Your task: Arrange the records as a JSON list of strings, one string per line, starting at the line containing "Given: Switch browse mode to Japanese" and continuing through the end of the records, with both ends included. Leave out blank lines and any pictures.

BEGIN Data for this exercise

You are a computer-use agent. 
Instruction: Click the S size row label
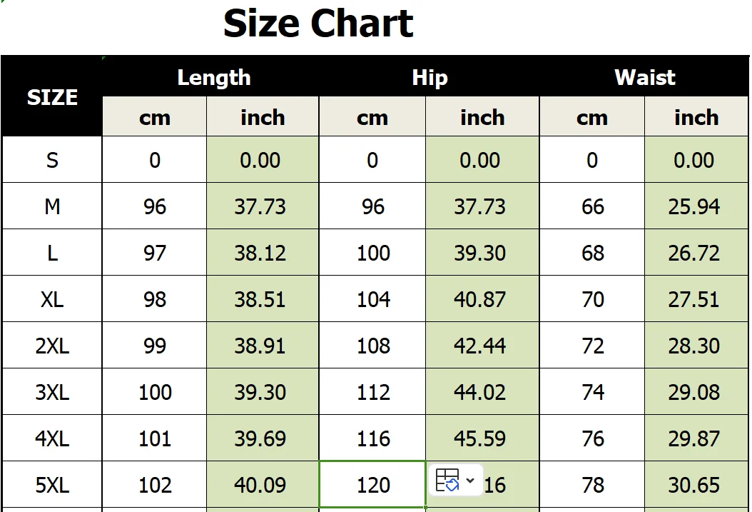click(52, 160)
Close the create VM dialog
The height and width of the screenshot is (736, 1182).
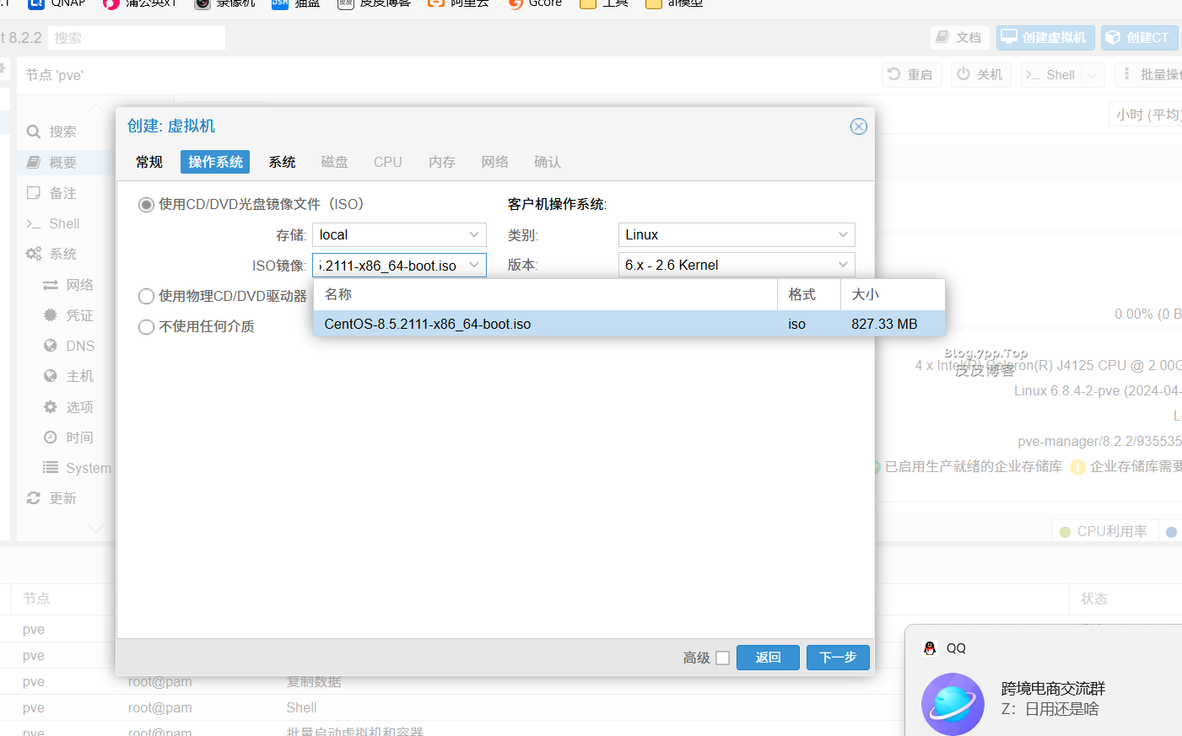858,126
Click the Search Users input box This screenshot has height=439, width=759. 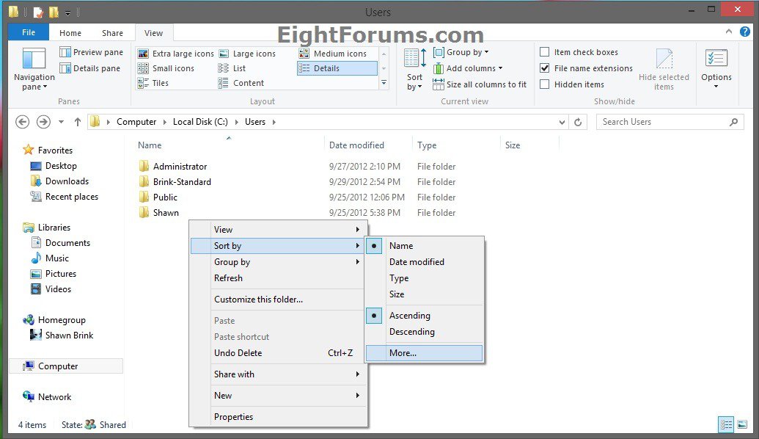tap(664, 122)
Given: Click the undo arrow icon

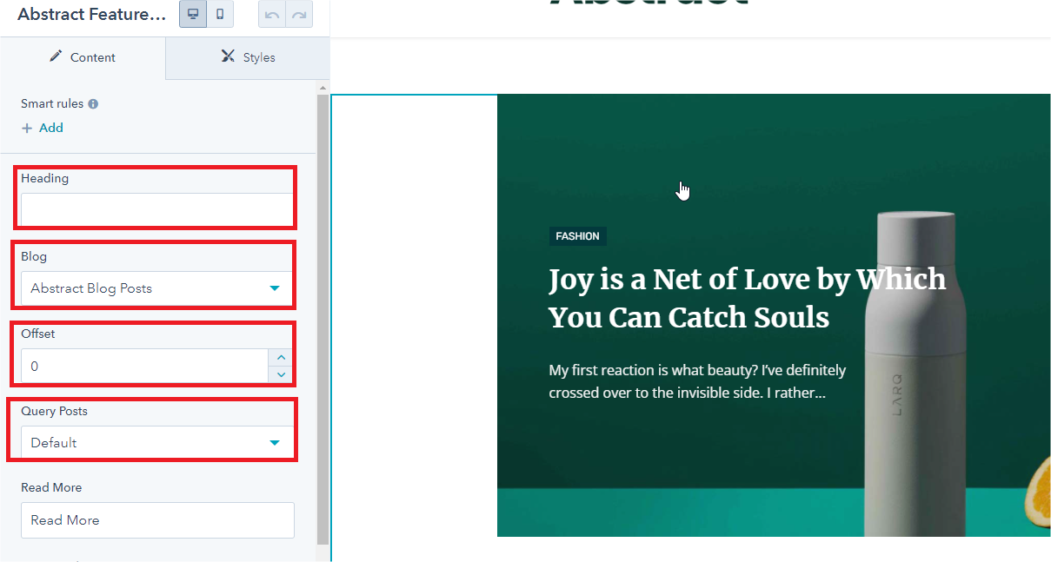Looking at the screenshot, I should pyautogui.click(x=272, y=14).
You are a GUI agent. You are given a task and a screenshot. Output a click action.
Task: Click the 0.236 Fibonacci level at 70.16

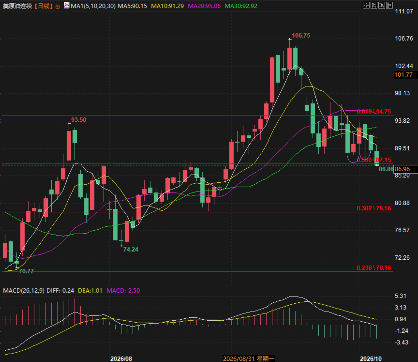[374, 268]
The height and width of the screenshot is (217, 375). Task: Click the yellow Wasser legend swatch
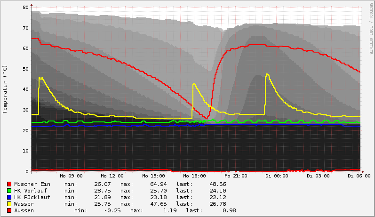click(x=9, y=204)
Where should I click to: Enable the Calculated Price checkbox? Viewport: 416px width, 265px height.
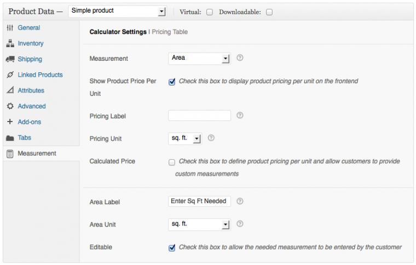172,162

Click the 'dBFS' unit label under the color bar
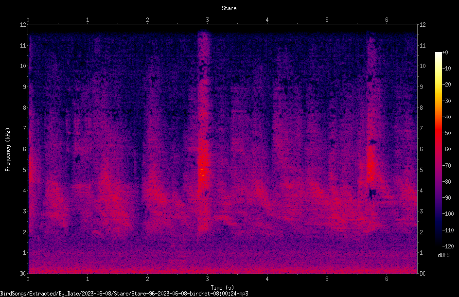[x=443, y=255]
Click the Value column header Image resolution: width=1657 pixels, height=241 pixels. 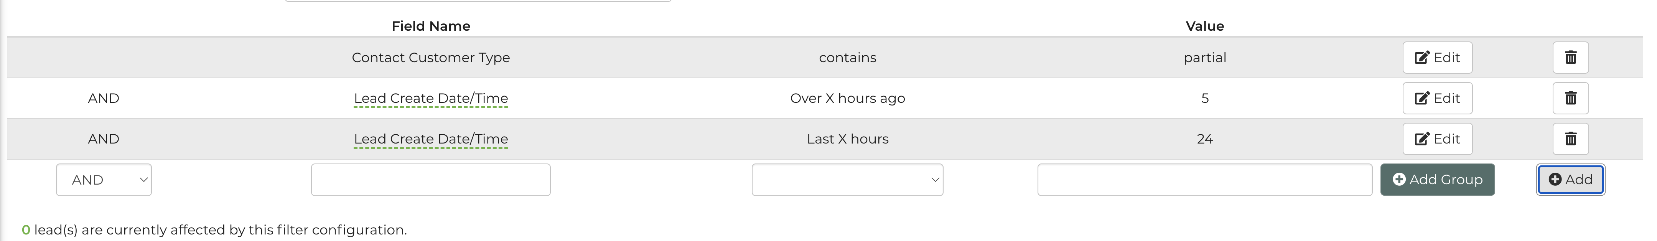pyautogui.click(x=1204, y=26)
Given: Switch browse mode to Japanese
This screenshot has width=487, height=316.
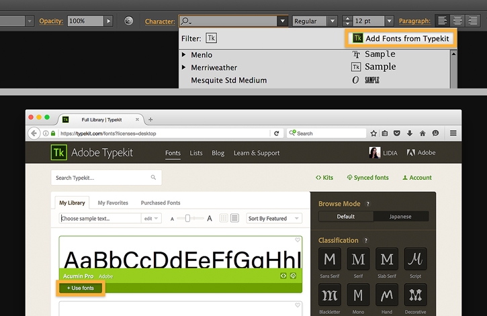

END Data for this exercise

Result of the task:
[
  "Given: Switch browse mode to Japanese",
  "This screenshot has width=487, height=316."
]